Inductively Defined Subsets

A statement like the following: "the set F⊆N of natural numbers is the least set of natural numbers satisfying

0∈F, and
n∈F⇒f(n)∈F"

means that

F satisfies (1) and (2), and
if X⊆N also satisfies (1) and (2) then F⊆X.

In this case we say that F is inductively defined by the rules (1) and (2).

An alternative way of writing a rule is

	hypothesis
	----------
	conclusion

The rules (1) and (2) above could then be rewritten as:

	----
	0∈F

	  n∈F
	-------
	f(n)∈F

The form for a rule which defines a subset S of a set X is

	   x₁∈S, ..., x_n∈S
	R:-----------------
	        x∈S

The hypothesis is specified by the finite subset {x₁, ..., x_n}∈X. The conclusion is specified by an element x∈X. The subset S⊆X is closed under the rule R if x∈S whenever, x₁∈S, ..., x_n∈S.

A subset S of a set X is inductively defined by a collection of rules R if

S is closed under each rule in R
if S'⊆X is also closed under each rule in R, then S⊆S'.

Inductively defined subsets are unique. To see why, consider two subsets S₁ and S₂ which satisfy (1) and (2) above. In this case S₁⊆S₂ and S₂⊆S₁, so S₁=S₂.

We could also define S above as the intersection of all S'⊆X that are closed under each rule in R. Obviously S would also be a subset of R which is closed under each rule in R.

Simultaneously Inductively Defined Subsets

Given sets X₁, ..., X_k, the subsets S₁⊆X₁, ..., S_k⊆X_k are inductively defined by a set of rules of the form

	   x₁∈S_i₁, ..., x_n∈S_{i_n}
	R:---------------------
	          x∈S_i

where i, i₁, ..., i_n∈{1, ...,k}, x∈X_i and x₁∈X_i₁, ...,x_n∈X_{i_n}, provided

S₁, ...,S_k are closed under each of the rules, and
if S'₁, ...,S'_k are also subsets of X₁, ..., X_k and are closed under the rules, then S₁⊆S'₁, ...,S_k⊆S_k.

Example

As an example of an inductively defined subset, we'll construct the set of λ-terms of the λ-calculus.

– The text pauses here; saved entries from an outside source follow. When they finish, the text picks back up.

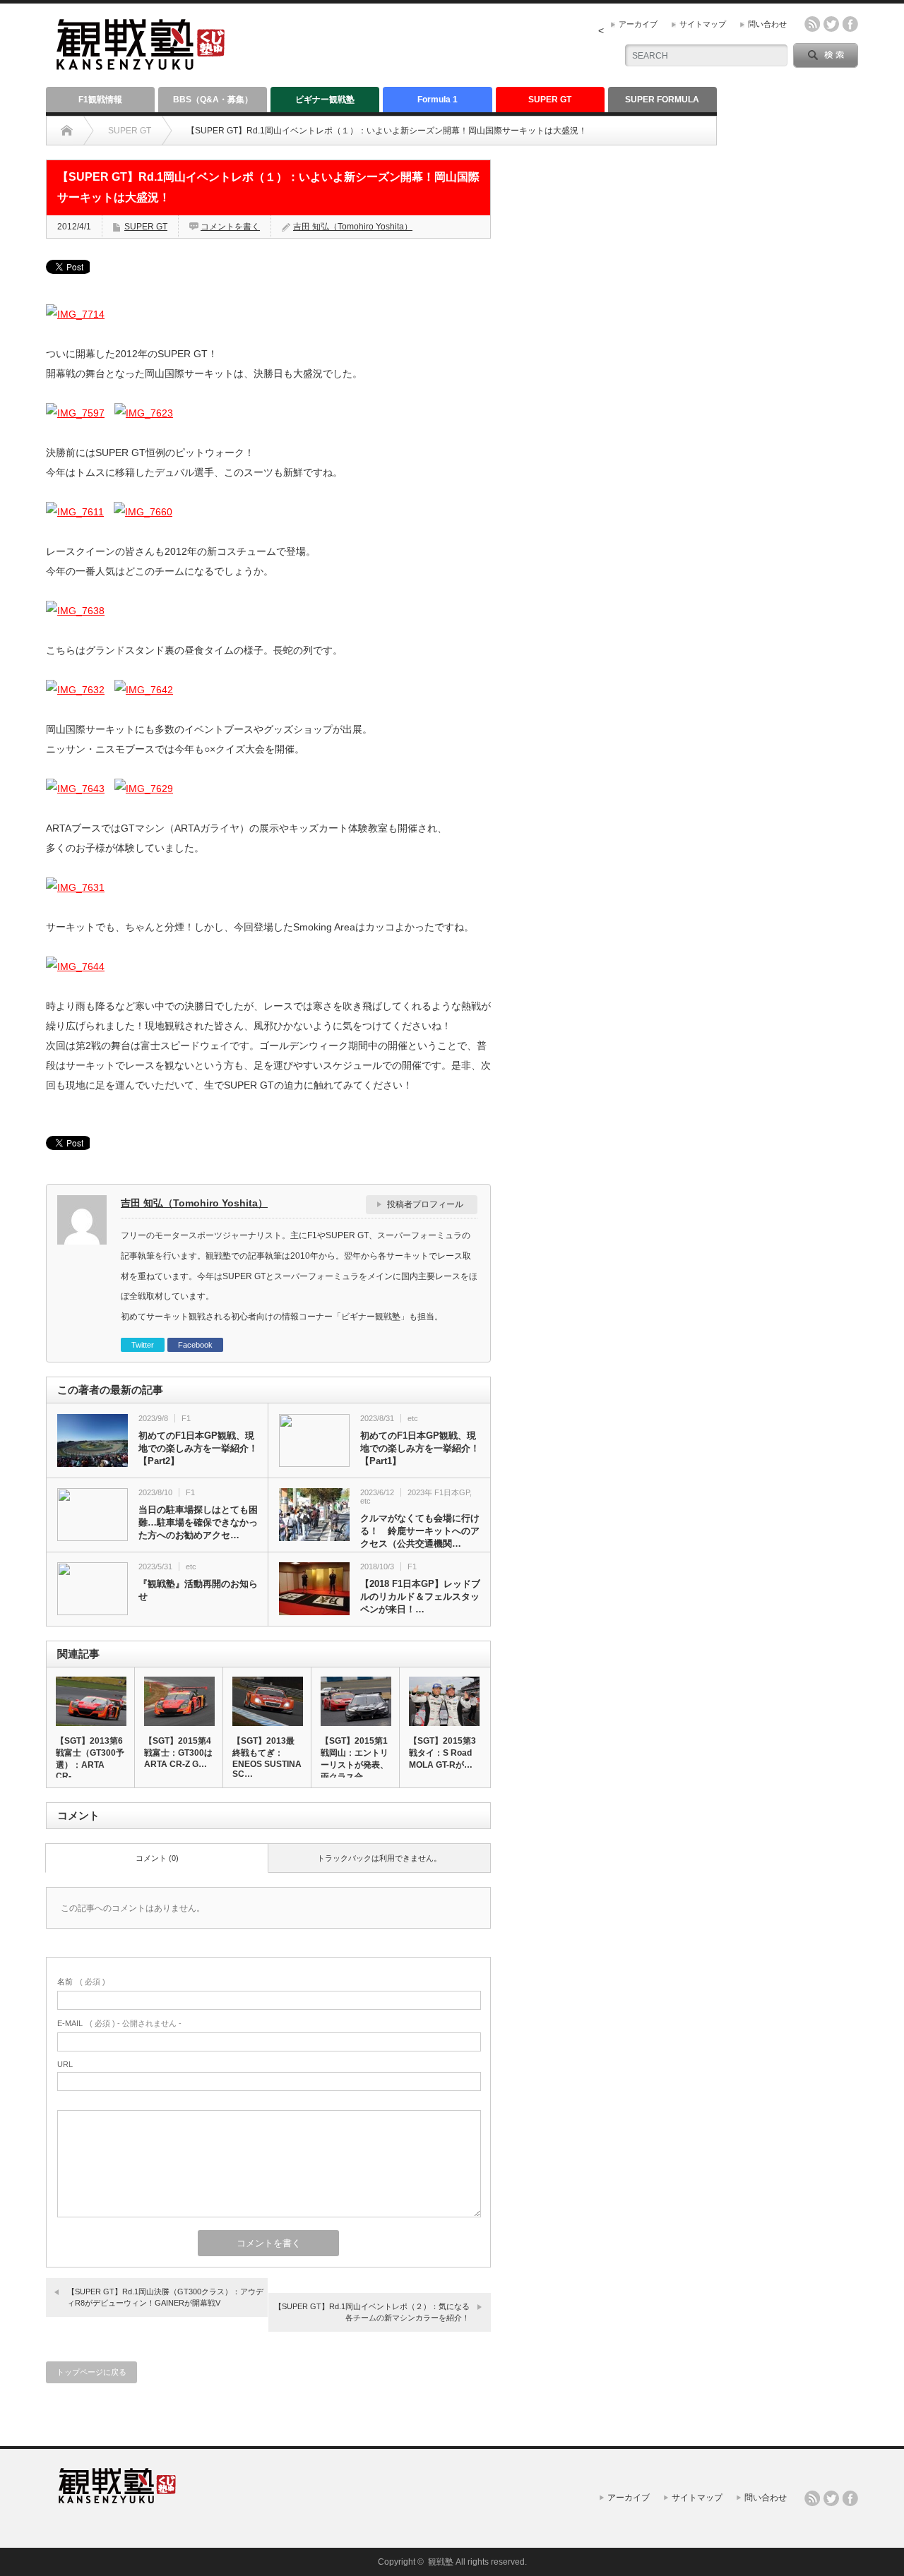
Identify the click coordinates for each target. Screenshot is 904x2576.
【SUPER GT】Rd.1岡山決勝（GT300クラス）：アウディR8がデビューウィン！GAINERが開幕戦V (165, 2296)
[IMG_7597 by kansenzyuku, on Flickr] (75, 413)
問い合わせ (767, 24)
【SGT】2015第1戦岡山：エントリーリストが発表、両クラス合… (354, 1759)
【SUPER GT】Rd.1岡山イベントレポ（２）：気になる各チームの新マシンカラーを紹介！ (372, 2311)
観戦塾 (440, 2562)
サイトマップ (702, 24)
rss (812, 24)
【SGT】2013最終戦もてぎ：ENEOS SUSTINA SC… (267, 1757)
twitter (831, 24)
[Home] (67, 130)
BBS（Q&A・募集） (213, 99)
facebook (850, 24)
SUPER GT (549, 99)
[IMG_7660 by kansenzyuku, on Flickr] (143, 511)
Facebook (195, 1345)
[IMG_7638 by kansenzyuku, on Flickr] (75, 610)
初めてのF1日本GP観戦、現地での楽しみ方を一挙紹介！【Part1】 (420, 1448)
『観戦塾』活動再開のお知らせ (198, 1590)
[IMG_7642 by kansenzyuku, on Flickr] (143, 689)
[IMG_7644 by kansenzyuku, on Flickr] (75, 966)
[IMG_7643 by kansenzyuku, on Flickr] (75, 788)
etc (413, 1418)
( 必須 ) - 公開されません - (119, 2023)
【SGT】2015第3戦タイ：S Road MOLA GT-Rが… (442, 1753)
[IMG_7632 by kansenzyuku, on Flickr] (75, 689)
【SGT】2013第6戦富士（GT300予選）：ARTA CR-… (90, 1758)
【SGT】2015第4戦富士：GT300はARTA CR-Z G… (178, 1752)
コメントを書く (230, 227)
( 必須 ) (81, 1981)
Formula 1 (437, 99)
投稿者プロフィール (425, 1204)
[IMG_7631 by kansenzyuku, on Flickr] (75, 887)
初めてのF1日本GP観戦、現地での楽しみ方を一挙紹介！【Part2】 (198, 1448)
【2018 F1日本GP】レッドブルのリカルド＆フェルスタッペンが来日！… (420, 1596)
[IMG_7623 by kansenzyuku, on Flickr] (143, 413)
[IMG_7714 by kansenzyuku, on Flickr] (75, 314)
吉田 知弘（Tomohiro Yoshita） (352, 227)
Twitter (142, 1345)
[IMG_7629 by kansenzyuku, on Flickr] (143, 788)
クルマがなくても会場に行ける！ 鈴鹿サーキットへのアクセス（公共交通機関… (420, 1531)
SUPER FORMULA (662, 99)
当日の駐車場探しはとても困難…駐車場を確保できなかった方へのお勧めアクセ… (198, 1522)
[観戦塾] (140, 63)
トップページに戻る (91, 2372)
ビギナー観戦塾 (325, 99)
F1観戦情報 (100, 99)
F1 (186, 1418)
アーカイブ (638, 24)
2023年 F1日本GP (439, 1492)
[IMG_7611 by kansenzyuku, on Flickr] (75, 511)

The alphabet of λ-terms, Α, is defined as follows:

variables: v₀, v₁, v₂, ...,
abstractor: λ,
parentheses and dot: (, ), ..

We can define the set of λ-terms, Λ⊆Α^*, as follows

	           
	Variable: ------
                   v_i∈Λ

	Abstraction:   M∈Λ
		    ---------
		     λv_i.M∈Λ

	Application: M∈Λ, N∈Λ
		     ---------
		      (M N)∈Λ

Proofs

Suppose we have subsets S₁⊆X₁, ...,S_k⊆X_k which are inductively defined by a set of rules R. A proof that x∈S_i is a finite non-empty list:

	x₁∈S_i₁, ..., x_n∈S_{i_n}

such that

x∈S_i is the last entry in the list, i.e., the conclusion of the proof, and
each element of the list x_j∈S_{i_j} is the conclusion of a rule in R all of whose hypotheses occur in the list before x_j∈S_{i_j}.

Proofs can be drawn as trees or written as lists. As an example here is a proof in list form of the claim that λv₁λ.v₂.v₁∈Λ:

v₁∈Λ [Variable rule]
λv₂.v₁∈Λ [Abstraction rule on (1)]
λv₁λ.v₂.v₁∈Λ [Abstraction rule on (2)]

References

R. Burstall. Language Semantics and Implementation. Course Notes. 1994.